EXTRAIT DE PAGE
↓↓↓
AGRICULTURE Histoire des agricultures jusqu'au XIXe siècle
Différenciation des agricultures du monde à la suite de la déforestation
La population continuant d'augmenter, la fréquence et l'intensité des défrichements par abattis-brûlis se sont accrues, amorçant un processus de déboisement qui a fini par rendre de moins en moins possible ce mode de culture. Ce phénomène, qui a touché progressivement la plupart des milieux boisés exploités avec l'outillage néolithique, fut le premier grand bouleversement écologique depuis la fin de la dernière glaciation. Il a entraîné une réduction de la fertilité des écosystèmes cultivés, une érosion accrue, surtout dans les zones accidentées, et un assèchement du climat dans de vastes régions. La crise écologique et alimentaire qui en a résulté s'est perpétuée durant des siècles, le temps que les agriculteurs surmontent deux difficultés majeures : pour assurer le renouvellement de la fertilité des terres cultivées ne portant plus de friches arborées à brûler, il fallait en effet mettre au point de nouveaux modes de conduite des cultures et des élevages ; et pour effectuer le défrichement avant semis de terres désormais envahies de mauvaises herbes, il fallait le plus souvent disposer de nouveaux outils. Cela conduisit à l'émergence progressive de nouvelles agricultures, post-forestières, très différenciées selon les régions.
↑↑↑
TRAVAIL À FAIRE
1. Restituez sous forme de liste numérotée, sans les lignes vides, les lignes du listing, de celle qui contient "rights [1152, 191]" à celle qui contient "please [806, 1228]", ces deux lignes comprises.
2. Rédigez la suite du texte sur la différenciation des agricultures après la déforestation, à partir de sa dernière phrase.

DONNÉES À UTILISER
↓↓↓
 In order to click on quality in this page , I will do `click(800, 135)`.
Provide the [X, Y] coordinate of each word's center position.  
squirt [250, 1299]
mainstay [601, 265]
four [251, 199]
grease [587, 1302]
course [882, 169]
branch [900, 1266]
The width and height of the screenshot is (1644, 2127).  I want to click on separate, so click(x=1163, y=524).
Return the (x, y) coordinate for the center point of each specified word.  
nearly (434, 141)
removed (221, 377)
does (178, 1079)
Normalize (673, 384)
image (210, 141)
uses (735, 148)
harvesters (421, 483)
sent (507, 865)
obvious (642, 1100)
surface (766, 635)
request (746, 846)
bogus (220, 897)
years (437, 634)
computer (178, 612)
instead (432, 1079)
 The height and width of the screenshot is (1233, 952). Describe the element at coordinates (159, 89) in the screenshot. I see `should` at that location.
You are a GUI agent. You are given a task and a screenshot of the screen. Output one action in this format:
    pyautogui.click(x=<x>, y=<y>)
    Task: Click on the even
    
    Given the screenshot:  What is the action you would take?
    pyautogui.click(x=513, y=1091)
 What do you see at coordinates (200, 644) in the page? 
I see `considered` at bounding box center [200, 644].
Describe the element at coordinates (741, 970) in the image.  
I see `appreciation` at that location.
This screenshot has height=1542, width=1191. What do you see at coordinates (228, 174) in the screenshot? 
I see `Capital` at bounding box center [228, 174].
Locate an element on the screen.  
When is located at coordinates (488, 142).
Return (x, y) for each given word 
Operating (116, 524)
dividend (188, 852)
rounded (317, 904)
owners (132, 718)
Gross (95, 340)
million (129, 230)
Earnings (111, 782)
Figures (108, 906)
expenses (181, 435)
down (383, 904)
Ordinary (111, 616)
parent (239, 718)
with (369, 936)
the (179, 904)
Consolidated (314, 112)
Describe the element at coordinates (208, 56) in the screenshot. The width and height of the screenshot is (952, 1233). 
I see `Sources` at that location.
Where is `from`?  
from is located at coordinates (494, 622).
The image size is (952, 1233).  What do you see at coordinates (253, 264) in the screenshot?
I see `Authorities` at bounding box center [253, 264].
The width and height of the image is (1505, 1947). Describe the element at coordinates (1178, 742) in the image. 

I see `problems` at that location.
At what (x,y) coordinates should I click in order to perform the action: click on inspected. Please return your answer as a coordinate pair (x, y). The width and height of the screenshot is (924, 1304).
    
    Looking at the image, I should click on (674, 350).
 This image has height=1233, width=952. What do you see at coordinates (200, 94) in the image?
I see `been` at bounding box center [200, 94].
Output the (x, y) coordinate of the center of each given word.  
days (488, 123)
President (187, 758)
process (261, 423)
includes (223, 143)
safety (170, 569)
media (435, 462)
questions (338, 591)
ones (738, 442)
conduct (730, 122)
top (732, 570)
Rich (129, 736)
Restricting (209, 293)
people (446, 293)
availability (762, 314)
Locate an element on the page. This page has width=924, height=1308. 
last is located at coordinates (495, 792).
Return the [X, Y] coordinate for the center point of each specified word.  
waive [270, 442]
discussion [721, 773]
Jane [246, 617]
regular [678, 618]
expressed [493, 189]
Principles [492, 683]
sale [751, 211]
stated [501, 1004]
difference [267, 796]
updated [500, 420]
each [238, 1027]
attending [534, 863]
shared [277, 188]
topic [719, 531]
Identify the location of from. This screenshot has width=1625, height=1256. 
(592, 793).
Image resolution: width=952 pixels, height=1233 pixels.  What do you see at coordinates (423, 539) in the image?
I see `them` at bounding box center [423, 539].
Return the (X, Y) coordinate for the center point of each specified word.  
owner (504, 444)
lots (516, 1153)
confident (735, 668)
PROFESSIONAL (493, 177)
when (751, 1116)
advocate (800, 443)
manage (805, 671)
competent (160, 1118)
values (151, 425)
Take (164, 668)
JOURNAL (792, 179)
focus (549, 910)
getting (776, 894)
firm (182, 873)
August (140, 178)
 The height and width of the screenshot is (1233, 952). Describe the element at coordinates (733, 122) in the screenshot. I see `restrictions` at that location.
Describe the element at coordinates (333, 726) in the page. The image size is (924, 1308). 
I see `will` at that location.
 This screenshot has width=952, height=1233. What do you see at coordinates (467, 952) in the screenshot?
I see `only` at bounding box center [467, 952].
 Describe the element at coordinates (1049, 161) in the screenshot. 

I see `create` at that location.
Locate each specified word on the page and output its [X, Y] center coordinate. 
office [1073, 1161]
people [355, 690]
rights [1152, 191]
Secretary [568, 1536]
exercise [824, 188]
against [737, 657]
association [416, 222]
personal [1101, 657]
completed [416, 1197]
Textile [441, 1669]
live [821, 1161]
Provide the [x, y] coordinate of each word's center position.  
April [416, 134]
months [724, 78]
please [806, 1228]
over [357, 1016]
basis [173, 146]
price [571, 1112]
↑↑↑
RÉPONSES
1.
1. rights [1152, 191]
2. Secretary [568, 1536]
3. exercise [824, 188]
4. against [737, 657]
5. association [416, 222]
6. personal [1101, 657]
7. completed [416, 1197]
8. Textile [441, 1669]
9. live [821, 1161]
10. Provide the [x, y] coordinate of each word's center position.  
11. April [416, 134]
12. months [724, 78]
13. please [806, 1228]

2.
Les agricultures hydrauliques des régions arides
Ainsi, il y a plus de cinq mille ans, les régions proche-orientales, sahariennes et arabo-persiques étaient déjà déboisées et en voie d'aridification. Dans les zones privilégiées, c'est-à-dire approvisionnées en eau par des nappes souterraines ou par des fleuves d'origine lointaine, les agriculteurs ont alors mis au point des cultures irriguées grâce à des travaux d'adduction d'eau, ou des cultures de décrue en utilisant l'eau accumulée dans le sol pendant la crue d'un fleuve. Ainsi se sont développées les premières grandes civilisations hydro-agricoles de la haute Antiquité : en Mésopotamie, dans les vallées de l'Indus et du Nil.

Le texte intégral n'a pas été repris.